A multispecialty group of cardiologists, vascular surgeons, anesthesiologists, intensivists and ECMO specialists devised a creative plan in which the cardiac catheterization team would establish an alternative circulatory pathway by placing a device in Ryan's upper chest. Following this, the Impella would be removed, allowing vascular surgery to safely restore abdominal blood flow.
"What made this possible was not one specialty, but five or six working simultaneously," Dr. Colglazier says. "Everyone brought their expertise, and everyone trusted one another completely."
The surgery lasted nearly six hours and required careful timing, real-time communication and absolute precision. When it was complete, blood flow had been successfully restored.
Turning the corner in the ICU
The next morning, Ryan woke up alert and responsive. It was a pivotal moment for both his family and the medical team.
Now the focus shifted to determining whether his heart could function without the use of ECMO. The assessment required a multidisciplinary team at the bedside, including cardiologists, cardiac surgeons, ICU physicians, heart failure specialists, anesthesiologists and echocardiography experts.
Dr. Philip Spencer, a Mayo Clinic cardiovascular surgeon who leads the ECMO and Mechanical Circulatory Support programs, recalls the moment they tested Ryan's heart function.
"When we slowly reduce ECMO flow, we're essentially asking the heart, ‘Can you take over now?'" Dr. Spencer says. "It is a powerful moment when you see it respond. There's a sense of collective relief because every team has been working toward that one goal."
Dr. Spencer credits the seamless teamwork for Ryan's recovery.
"It's not a handoff from one specialty to the next," Dr. Spencer says. "It's multiple teams taking care of the same patient at the same time, each doing what they do best."
Ryan's heart held steady. The ECMO was removed, and for the first time since his collapse, he was breathing, beating and healing completely on his own.
Rebuilding strength and confidence
With the immediate danger behind him, Ryan began rehabilitation. He tackled small but meaningful steps: sitting up, walking short distances, lifting light weights and completing cognitive exercises. The ICU nurses and therapists encouraged him through each milestone.
One of the things Ryan remembers most was how often staff returned to check on him — even when they were not assigned to his care that day.
"They didn't just keep me alive," Ryan says. "They lifted me up. I felt like I was everyone's patient, not just one person's. Their teamwork made me feel like I wasn't doing this alone."
Chris felt that support too,
"They cared about Ryan as a person," Chris says. "They cared about us as a family. That kind of compassion can't be taught."

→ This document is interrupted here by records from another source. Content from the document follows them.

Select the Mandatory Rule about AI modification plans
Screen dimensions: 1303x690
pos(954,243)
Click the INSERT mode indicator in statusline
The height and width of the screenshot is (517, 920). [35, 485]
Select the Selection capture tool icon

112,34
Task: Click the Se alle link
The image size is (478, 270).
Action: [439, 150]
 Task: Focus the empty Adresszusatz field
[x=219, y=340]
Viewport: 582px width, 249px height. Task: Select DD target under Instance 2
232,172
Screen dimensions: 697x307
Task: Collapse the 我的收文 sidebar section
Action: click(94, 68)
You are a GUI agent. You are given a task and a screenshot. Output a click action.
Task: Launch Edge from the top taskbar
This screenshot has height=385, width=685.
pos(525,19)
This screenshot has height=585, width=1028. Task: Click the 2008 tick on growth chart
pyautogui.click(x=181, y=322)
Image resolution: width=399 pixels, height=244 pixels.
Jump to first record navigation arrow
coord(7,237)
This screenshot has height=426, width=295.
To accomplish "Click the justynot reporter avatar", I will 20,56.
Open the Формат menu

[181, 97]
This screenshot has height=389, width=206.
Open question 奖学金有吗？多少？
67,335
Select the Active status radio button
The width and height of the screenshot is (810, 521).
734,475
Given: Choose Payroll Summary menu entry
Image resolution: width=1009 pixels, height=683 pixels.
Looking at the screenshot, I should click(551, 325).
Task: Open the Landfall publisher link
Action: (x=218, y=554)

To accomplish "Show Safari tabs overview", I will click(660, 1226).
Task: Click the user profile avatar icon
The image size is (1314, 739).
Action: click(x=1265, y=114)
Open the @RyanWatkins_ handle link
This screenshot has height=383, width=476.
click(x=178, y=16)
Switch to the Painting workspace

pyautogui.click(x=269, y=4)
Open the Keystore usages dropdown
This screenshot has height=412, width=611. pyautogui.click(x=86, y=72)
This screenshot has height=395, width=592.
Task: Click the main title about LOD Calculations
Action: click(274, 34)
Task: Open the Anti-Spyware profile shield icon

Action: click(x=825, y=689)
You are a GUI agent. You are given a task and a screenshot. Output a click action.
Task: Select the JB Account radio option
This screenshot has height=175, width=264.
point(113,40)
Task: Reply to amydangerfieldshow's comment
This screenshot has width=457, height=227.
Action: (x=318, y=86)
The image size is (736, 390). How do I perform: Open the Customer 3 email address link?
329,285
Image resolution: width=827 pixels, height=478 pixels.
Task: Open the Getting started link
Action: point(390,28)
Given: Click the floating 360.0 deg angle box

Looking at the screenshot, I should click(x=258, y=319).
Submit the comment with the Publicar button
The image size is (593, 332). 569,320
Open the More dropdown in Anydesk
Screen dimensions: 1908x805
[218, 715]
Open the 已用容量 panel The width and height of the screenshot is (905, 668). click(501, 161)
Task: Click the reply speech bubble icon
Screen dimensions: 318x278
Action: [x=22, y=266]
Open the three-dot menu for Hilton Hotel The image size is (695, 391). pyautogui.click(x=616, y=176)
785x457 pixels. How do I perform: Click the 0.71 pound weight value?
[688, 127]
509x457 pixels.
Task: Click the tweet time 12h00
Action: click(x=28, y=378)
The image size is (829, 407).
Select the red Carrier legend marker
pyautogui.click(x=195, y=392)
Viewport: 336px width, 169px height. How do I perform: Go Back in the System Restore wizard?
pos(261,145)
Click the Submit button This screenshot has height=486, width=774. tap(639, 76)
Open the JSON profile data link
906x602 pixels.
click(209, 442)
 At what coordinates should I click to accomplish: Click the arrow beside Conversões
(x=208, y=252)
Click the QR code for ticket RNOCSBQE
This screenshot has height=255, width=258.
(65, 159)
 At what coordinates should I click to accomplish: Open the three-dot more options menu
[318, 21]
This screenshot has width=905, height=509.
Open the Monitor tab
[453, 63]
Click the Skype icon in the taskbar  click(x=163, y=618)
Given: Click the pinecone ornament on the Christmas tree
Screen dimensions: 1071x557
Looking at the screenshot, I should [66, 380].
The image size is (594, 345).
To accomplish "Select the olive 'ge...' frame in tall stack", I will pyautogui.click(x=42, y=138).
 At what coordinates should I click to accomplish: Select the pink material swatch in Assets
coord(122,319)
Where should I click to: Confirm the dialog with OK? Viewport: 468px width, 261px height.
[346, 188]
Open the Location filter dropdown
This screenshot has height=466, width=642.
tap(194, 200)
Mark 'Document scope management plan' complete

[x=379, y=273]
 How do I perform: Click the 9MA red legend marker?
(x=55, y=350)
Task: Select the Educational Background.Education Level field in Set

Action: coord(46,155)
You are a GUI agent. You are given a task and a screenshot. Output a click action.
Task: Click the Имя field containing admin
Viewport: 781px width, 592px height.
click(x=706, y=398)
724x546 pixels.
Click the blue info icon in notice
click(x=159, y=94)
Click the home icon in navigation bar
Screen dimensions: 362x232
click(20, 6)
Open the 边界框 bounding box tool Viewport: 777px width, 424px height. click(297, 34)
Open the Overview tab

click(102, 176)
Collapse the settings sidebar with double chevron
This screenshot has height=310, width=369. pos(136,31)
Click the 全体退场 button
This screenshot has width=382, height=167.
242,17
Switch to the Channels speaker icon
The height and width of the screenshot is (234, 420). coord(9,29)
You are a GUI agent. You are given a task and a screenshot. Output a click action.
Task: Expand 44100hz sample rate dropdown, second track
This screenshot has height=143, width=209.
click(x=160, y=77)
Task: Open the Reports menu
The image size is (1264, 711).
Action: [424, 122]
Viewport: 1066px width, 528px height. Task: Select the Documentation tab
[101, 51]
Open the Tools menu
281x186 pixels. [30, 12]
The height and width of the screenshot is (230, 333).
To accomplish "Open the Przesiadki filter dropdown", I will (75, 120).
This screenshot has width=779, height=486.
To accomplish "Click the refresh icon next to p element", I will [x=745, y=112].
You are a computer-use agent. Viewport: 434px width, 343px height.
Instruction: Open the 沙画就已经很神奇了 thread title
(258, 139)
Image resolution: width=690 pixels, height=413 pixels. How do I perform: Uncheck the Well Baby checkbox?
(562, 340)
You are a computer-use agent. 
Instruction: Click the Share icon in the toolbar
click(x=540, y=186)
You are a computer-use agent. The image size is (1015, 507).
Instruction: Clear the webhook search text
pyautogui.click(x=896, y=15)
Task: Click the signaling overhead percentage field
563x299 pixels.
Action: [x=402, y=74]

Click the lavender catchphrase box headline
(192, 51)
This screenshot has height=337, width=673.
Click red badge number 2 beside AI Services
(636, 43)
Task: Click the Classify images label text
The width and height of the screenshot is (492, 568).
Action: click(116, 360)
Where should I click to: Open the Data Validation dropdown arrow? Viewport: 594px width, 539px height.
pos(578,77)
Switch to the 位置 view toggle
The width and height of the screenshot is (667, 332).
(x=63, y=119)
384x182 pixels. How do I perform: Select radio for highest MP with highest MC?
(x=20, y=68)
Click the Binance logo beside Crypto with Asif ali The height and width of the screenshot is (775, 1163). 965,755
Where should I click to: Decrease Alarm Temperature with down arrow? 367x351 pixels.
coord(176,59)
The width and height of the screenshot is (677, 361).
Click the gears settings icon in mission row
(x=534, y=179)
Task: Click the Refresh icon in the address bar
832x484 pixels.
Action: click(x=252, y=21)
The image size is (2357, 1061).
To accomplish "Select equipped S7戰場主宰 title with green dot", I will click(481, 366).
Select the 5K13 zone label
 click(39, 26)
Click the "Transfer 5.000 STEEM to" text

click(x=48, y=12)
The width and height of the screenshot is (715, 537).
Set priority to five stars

Ryan completed cardiac rehabilitation, regained his stamina and later received an implantable cardioverter-defibrillator as a long-term safety measure. Slowly, life returned to the rhythm he recognized.
Life renewed
Today, Ryan walks several miles a day, has returned to golfing and is coaching hockey again. Everyday moments, such as watching Justin skate, visiting his daughter at college and waking up next to Chris, have taken on deeper meaning. He understands just how close he came to losing them.
When he reflects on his survival, he thinks about the coordinated efforts of people who may never meet one another but were nonetheless part of the same chain: the nurse in the parking lot, first responders, Owatonna clinicians, Mayo's interventional cardiology team, ECMO specialists, vascular and cardiac surgeons, anesthesiologists, ICU nurses, rehabilitation therapists, and many others.
When Ryan tells his players, "We, not me," he now understands the phrase in a way only someone who has relied on an entire community of caregivers can truly understand.
"They gave me my husband back," Chris says. "I will never forget that."
And Ryan, back in the game he loves, simply says, "Every day is a gift."